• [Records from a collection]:
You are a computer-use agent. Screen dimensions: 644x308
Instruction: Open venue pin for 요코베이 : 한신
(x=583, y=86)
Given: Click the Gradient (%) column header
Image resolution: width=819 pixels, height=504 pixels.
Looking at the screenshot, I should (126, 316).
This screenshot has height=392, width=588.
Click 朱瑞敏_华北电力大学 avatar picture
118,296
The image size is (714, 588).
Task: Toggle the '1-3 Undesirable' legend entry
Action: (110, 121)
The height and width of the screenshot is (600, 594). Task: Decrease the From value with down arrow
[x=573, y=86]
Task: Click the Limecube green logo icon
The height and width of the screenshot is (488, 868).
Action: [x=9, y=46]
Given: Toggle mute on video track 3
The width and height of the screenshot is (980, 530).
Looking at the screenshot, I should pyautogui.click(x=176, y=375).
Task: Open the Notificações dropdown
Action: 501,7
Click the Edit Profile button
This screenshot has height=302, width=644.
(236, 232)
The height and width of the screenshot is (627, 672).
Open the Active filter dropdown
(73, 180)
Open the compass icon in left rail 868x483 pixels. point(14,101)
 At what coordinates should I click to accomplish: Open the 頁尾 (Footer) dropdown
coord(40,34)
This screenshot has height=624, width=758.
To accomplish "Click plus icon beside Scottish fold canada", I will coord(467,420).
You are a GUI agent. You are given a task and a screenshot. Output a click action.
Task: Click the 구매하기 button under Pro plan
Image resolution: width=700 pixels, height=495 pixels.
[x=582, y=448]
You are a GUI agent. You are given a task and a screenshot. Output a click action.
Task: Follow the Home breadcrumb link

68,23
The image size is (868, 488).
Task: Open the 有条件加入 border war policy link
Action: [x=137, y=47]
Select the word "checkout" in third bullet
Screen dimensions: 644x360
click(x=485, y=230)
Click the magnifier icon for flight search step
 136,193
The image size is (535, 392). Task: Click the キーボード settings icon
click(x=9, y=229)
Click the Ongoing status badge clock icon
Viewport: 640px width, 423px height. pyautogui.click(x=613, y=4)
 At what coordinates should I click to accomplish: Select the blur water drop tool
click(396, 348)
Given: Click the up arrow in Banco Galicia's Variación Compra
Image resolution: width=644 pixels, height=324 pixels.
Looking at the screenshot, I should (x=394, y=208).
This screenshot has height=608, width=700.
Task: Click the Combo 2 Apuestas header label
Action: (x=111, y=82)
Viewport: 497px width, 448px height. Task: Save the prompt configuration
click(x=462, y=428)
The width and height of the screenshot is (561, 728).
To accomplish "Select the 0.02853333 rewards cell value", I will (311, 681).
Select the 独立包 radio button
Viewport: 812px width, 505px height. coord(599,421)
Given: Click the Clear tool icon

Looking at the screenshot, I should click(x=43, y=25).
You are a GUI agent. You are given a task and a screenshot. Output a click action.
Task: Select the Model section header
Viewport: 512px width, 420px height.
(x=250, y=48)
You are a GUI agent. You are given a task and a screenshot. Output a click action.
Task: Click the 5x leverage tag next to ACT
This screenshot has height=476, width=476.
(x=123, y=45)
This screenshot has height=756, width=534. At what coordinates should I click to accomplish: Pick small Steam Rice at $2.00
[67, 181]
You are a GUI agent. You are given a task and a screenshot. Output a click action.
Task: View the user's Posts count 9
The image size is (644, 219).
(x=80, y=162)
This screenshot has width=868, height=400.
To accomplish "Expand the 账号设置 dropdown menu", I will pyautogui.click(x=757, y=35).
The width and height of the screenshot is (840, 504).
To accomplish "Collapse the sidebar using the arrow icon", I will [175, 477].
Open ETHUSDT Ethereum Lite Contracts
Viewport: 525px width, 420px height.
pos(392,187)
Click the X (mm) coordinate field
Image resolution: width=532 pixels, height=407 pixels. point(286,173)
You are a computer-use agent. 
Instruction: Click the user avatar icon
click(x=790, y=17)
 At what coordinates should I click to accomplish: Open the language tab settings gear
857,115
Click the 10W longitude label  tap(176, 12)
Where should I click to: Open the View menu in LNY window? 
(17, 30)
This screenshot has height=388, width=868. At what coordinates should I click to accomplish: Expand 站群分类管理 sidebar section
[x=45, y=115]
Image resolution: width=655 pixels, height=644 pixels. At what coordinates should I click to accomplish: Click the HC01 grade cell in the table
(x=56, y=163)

• [Task item]: Repeat the data in full, matching each line exactly.

• [Answer for this exercise]:
You are a computer-use agent. Screen dimensions: 644x308
Instruction: Open venue pin for 요코베이 : 한신
(x=583, y=86)
Given: Click the Gradient (%) column header
Image resolution: width=819 pixels, height=504 pixels.
Looking at the screenshot, I should (126, 316).
This screenshot has height=392, width=588.
Click 朱瑞敏_华北电力大学 avatar picture
118,296
The image size is (714, 588).
Task: Toggle the '1-3 Undesirable' legend entry
Action: (110, 121)
The height and width of the screenshot is (600, 594). Task: Decrease the From value with down arrow
[x=573, y=86]
Task: Click the Limecube green logo icon
The height and width of the screenshot is (488, 868).
Action: [x=9, y=46]
Given: Toggle mute on video track 3
The width and height of the screenshot is (980, 530).
Looking at the screenshot, I should pyautogui.click(x=176, y=375).
Task: Open the Notificações dropdown
Action: 501,7
Click the Edit Profile button
This screenshot has height=302, width=644.
(236, 232)
The height and width of the screenshot is (627, 672).
Open the Active filter dropdown
(73, 180)
Open the compass icon in left rail 868x483 pixels. point(14,101)
 At what coordinates should I click to accomplish: Open the 頁尾 (Footer) dropdown
coord(40,34)
This screenshot has height=624, width=758.
To accomplish "Click plus icon beside Scottish fold canada", I will coord(467,420).
You are a GUI agent. You are given a task and a screenshot. Output a click action.
Task: Click the 구매하기 button under Pro plan
Image resolution: width=700 pixels, height=495 pixels.
[x=582, y=448]
You are a GUI agent. You are given a task and a screenshot. Output a click action.
Task: Follow the Home breadcrumb link

68,23
The image size is (868, 488).
Task: Open the 有条件加入 border war policy link
Action: [x=137, y=47]
Select the word "checkout" in third bullet
Screen dimensions: 644x360
click(x=485, y=230)
Click the magnifier icon for flight search step
 136,193
The image size is (535, 392). Task: Click the キーボード settings icon
click(x=9, y=229)
Click the Ongoing status badge clock icon
Viewport: 640px width, 423px height. pyautogui.click(x=613, y=4)
 At what coordinates should I click to accomplish: Select the blur water drop tool
click(396, 348)
Given: Click the up arrow in Banco Galicia's Variación Compra
Image resolution: width=644 pixels, height=324 pixels.
Looking at the screenshot, I should (x=394, y=208).
This screenshot has height=608, width=700.
Task: Click the Combo 2 Apuestas header label
Action: (x=111, y=82)
Viewport: 497px width, 448px height. Task: Save the prompt configuration
click(x=462, y=428)
The width and height of the screenshot is (561, 728).
To accomplish "Select the 0.02853333 rewards cell value", I will (311, 681).
Select the 独立包 radio button
Viewport: 812px width, 505px height. coord(599,421)
Given: Click the Clear tool icon

Looking at the screenshot, I should click(x=43, y=25).
You are a GUI agent. You are given a task and a screenshot. Output a click action.
Task: Select the Model section header
Viewport: 512px width, 420px height.
(x=250, y=48)
You are a GUI agent. You are given a task and a screenshot. Output a click action.
Task: Click the 5x leverage tag next to ACT
This screenshot has height=476, width=476.
(x=123, y=45)
This screenshot has height=756, width=534. At what coordinates should I click to accomplish: Pick small Steam Rice at $2.00
[67, 181]
You are a GUI agent. You are given a task and a screenshot. Output a click action.
Task: View the user's Posts count 9
The image size is (644, 219).
(x=80, y=162)
This screenshot has width=868, height=400.
To accomplish "Expand the 账号设置 dropdown menu", I will pyautogui.click(x=757, y=35).
The width and height of the screenshot is (840, 504).
To accomplish "Collapse the sidebar using the arrow icon", I will [175, 477].
Open ETHUSDT Ethereum Lite Contracts
Viewport: 525px width, 420px height.
pos(392,187)
Click the X (mm) coordinate field
Image resolution: width=532 pixels, height=407 pixels. point(286,173)
You are a computer-use agent. 
Instruction: Click the user avatar icon
click(x=790, y=17)
 At what coordinates should I click to accomplish: Open the language tab settings gear
857,115
Click the 10W longitude label  tap(176, 12)
Where should I click to: Open the View menu in LNY window? 
(17, 30)
This screenshot has height=388, width=868. At what coordinates should I click to accomplish: Expand 站群分类管理 sidebar section
[x=45, y=115]
Image resolution: width=655 pixels, height=644 pixels. At what coordinates should I click to accomplish: Click the HC01 grade cell in the table
(x=56, y=163)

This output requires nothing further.